FBI Issues Warning Regarding Android Malware

The FBI's Internet Crime Complaint Center has issued a warning alerting users about malware that targets the Android mobile operating system. 

The intelligence note from the IC3 was issued last week, and highlighted on Monday by Apple 2.0. It noted there are various forms of malware out in the wild that attack Android devices.

Two forms of malware cited byt he IC3 are Loozfon, which steals information from users, and FinFisher, which can give nefarious hackers control over a user's device. 

Loozfon can lure in victims by promising users a work-at-home opportunity in exchange for sending out an e-mail. Visiting a link in the e-mail will push Loozfon to the user's device, allowing the malware to steal contact details from the device's address book.

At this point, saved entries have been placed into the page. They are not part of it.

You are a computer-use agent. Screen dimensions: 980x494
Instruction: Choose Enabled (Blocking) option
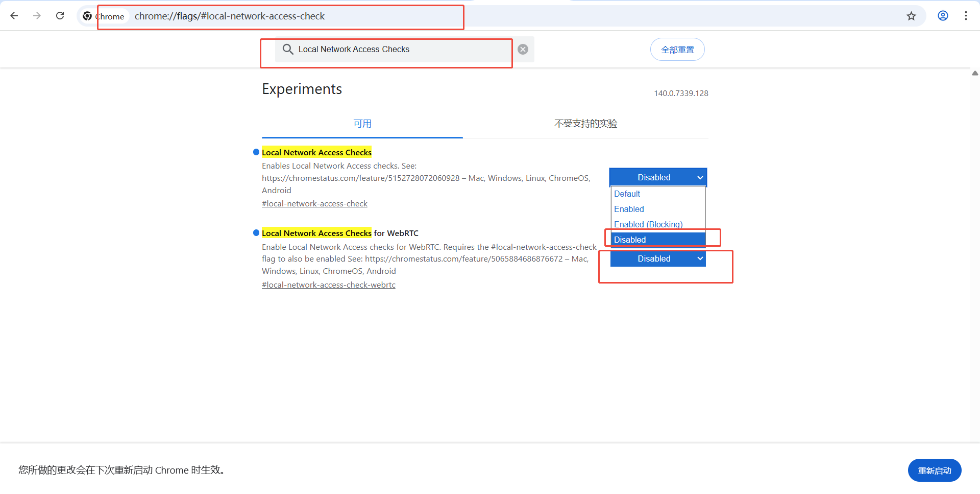point(648,224)
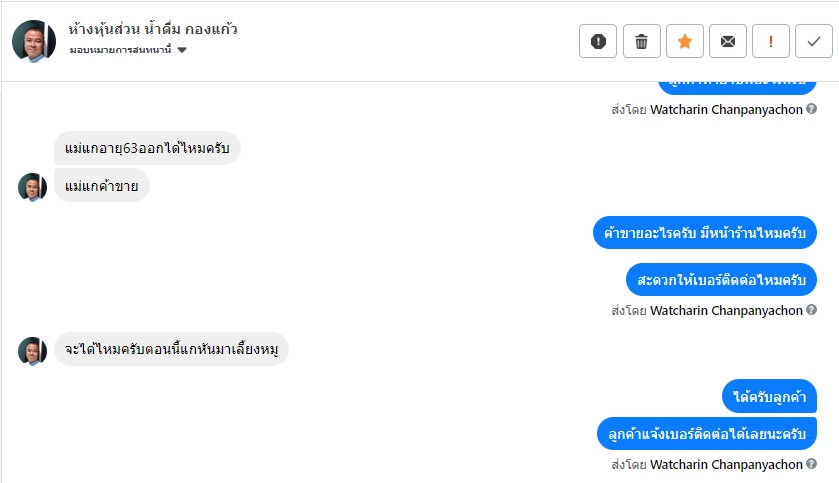This screenshot has height=483, width=839.
Task: Open the customer's large profile picture in header
Action: pos(34,40)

The FinFisher spyware highlighted by the IC3 allows for a mobile device to be remotely controlled and monitored from anywhere. FinFisher is installed by simply visiting a Web link or opening a text message that disguises itself as a system update. (more)

Sunday, October 21, 2012

New Burglar Alarm... not for you, for the burglar.

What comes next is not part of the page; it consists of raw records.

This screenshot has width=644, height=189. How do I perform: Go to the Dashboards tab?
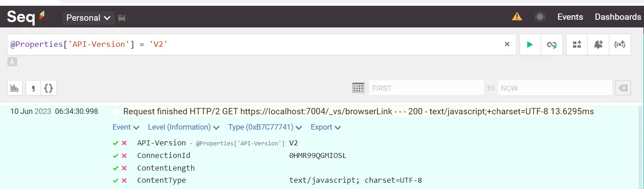(x=618, y=17)
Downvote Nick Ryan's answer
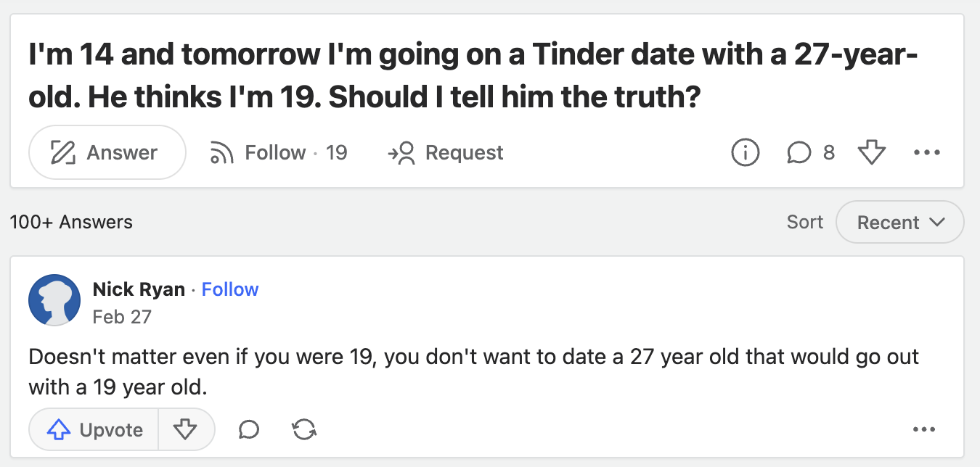This screenshot has width=980, height=467. pyautogui.click(x=187, y=429)
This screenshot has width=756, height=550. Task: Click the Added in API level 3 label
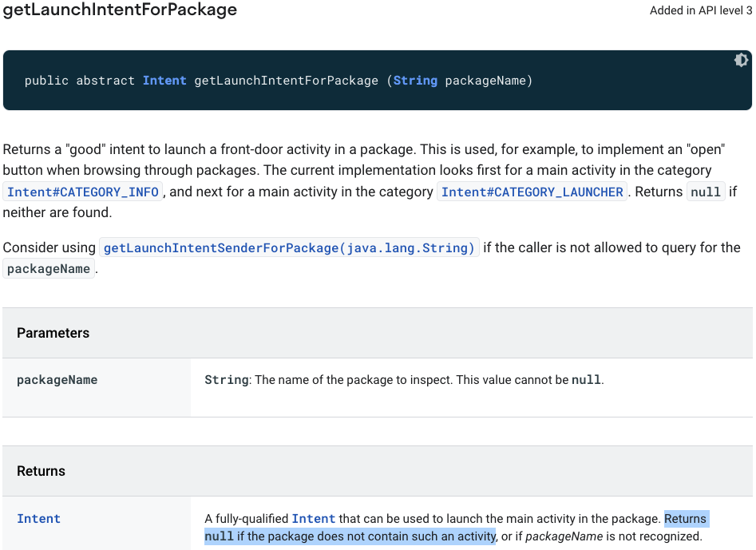pos(702,10)
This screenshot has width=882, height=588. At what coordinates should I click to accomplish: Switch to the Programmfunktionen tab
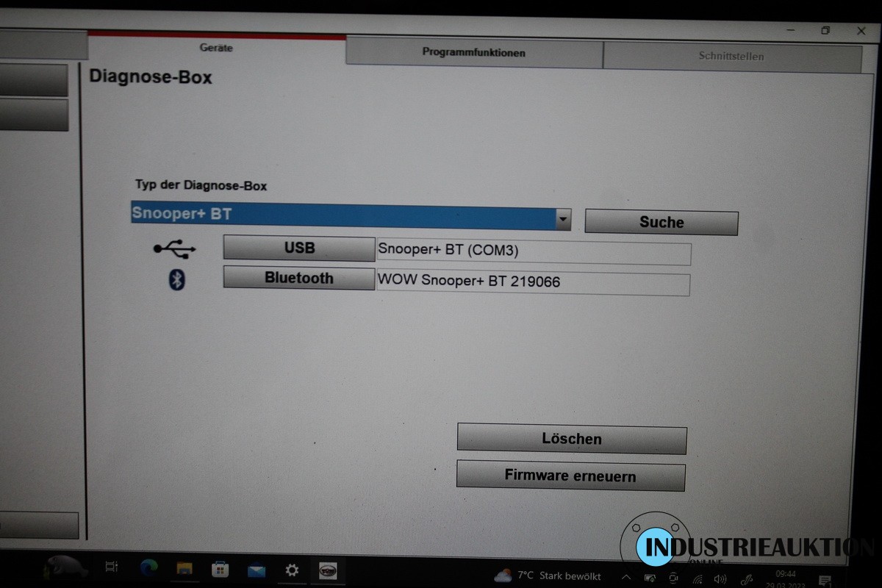473,53
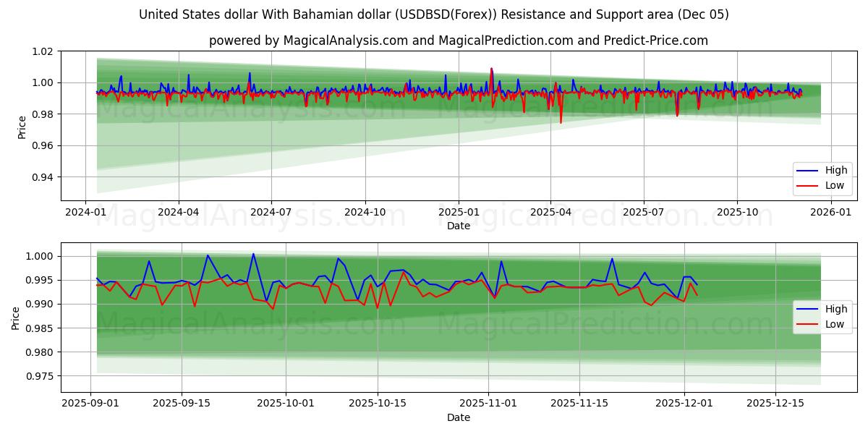Open the 2024-07 axis tick label
The width and height of the screenshot is (868, 434).
pyautogui.click(x=271, y=211)
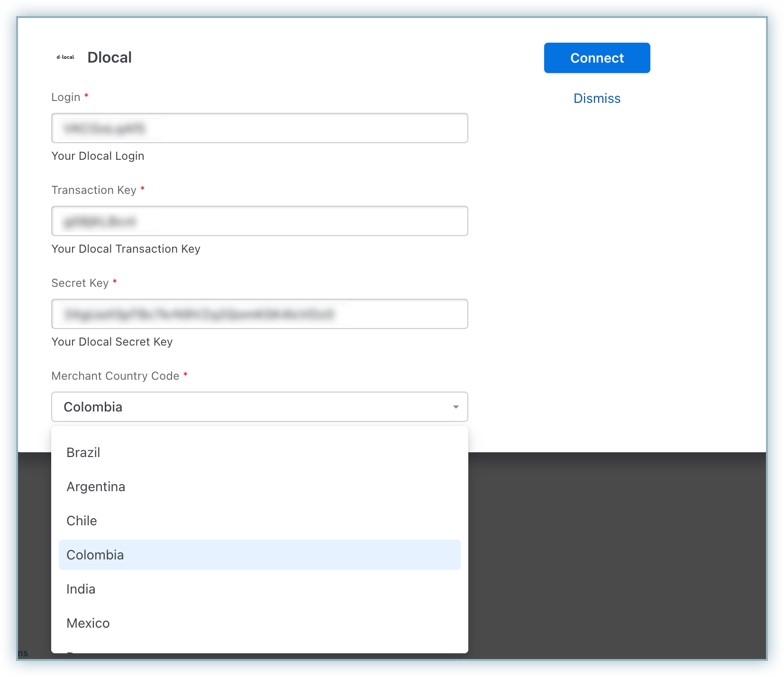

Criminals no longer need to stake out a home or a business to monitor the inhabitants' comings and goings. Now they can simply pick up wireless signals broadcast by the building's utility meters.

In the US, analogue meters that measure water, gas and electricity consumption are being replaced by automated meter reading (AMR) technology. Nearly a third of the country's meters - more than 40 million - have already been changed. The new time-saving devices broadcast readings by radio every 30 seconds for utility company employees to read as they walk or drive around with a receiver. But they are not the only ones who can tune in, says Ishtiaq Rouf at the University of South Carolina in Columbia, and his colleagues.

The team picked up transmissions from AMR meters - operated by companies that they did not name in their paper - and reverse-engineered the broadcasts to monitor the readings. To do this they needed about $1000 worth of open-source radio equipment and information available through online tutorials. (more)

Bad guy logic leap: When you are not home, you are not using much electricity.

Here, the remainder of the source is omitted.